(TASK GOAL) Copy the lines verbatim, from the start of the data through the line containing "point(308,258)".

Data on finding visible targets
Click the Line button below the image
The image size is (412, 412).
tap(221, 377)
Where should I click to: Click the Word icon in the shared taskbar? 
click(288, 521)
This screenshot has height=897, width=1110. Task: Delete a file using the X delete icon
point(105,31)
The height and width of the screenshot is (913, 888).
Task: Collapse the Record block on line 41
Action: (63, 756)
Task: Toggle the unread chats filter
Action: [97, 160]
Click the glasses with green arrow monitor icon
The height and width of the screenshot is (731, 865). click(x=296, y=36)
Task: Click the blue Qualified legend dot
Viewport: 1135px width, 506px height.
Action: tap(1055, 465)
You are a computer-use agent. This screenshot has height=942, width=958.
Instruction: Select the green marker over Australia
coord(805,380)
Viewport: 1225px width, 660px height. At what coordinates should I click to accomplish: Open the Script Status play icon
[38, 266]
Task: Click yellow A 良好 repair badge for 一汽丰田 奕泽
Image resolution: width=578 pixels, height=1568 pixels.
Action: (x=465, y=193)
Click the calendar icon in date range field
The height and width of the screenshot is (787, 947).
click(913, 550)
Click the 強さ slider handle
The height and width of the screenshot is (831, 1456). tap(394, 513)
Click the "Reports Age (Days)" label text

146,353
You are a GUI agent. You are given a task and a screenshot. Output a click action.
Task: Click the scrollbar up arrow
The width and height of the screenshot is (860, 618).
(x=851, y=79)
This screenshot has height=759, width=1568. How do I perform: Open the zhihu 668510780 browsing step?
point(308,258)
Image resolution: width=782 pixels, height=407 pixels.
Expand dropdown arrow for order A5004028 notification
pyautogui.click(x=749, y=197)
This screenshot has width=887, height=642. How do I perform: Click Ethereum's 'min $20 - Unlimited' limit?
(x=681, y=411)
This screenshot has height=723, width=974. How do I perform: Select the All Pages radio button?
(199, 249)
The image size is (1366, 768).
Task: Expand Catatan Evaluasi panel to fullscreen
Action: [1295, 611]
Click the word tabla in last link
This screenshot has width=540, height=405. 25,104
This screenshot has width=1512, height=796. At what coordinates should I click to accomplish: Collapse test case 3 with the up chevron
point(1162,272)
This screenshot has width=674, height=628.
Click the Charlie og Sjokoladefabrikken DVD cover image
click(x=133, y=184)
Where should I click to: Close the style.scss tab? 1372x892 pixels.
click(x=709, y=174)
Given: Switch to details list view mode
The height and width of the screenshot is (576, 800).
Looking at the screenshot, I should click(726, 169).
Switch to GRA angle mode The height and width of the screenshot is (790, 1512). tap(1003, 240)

(WRITTEN ANSWER)
Click the Line button below the image
The image size is (412, 412).
tap(221, 377)
Where should I click to: Click the Word icon in the shared taskbar? 
click(288, 521)
This screenshot has height=897, width=1110. Task: Delete a file using the X delete icon
point(105,31)
The height and width of the screenshot is (913, 888).
Task: Collapse the Record block on line 41
Action: (63, 756)
Task: Toggle the unread chats filter
Action: [97, 160]
Click the glasses with green arrow monitor icon
The height and width of the screenshot is (731, 865). click(x=296, y=36)
Task: Click the blue Qualified legend dot
Viewport: 1135px width, 506px height.
Action: tap(1055, 465)
You are a computer-use agent. This screenshot has height=942, width=958.
Instruction: Select the green marker over Australia
coord(805,380)
Viewport: 1225px width, 660px height. At what coordinates should I click to accomplish: Open the Script Status play icon
[38, 266]
Task: Click yellow A 良好 repair badge for 一汽丰田 奕泽
Image resolution: width=578 pixels, height=1568 pixels.
Action: (x=465, y=193)
Click the calendar icon in date range field
The height and width of the screenshot is (787, 947).
click(913, 550)
Click the 強さ slider handle
The height and width of the screenshot is (831, 1456). tap(394, 513)
Click the "Reports Age (Days)" label text

146,353
You are a GUI agent. You are given a task and a screenshot. Output a click action.
Task: Click the scrollbar up arrow
The width and height of the screenshot is (860, 618).
(x=851, y=79)
This screenshot has height=759, width=1568. How do I perform: Open the zhihu 668510780 browsing step?
point(308,258)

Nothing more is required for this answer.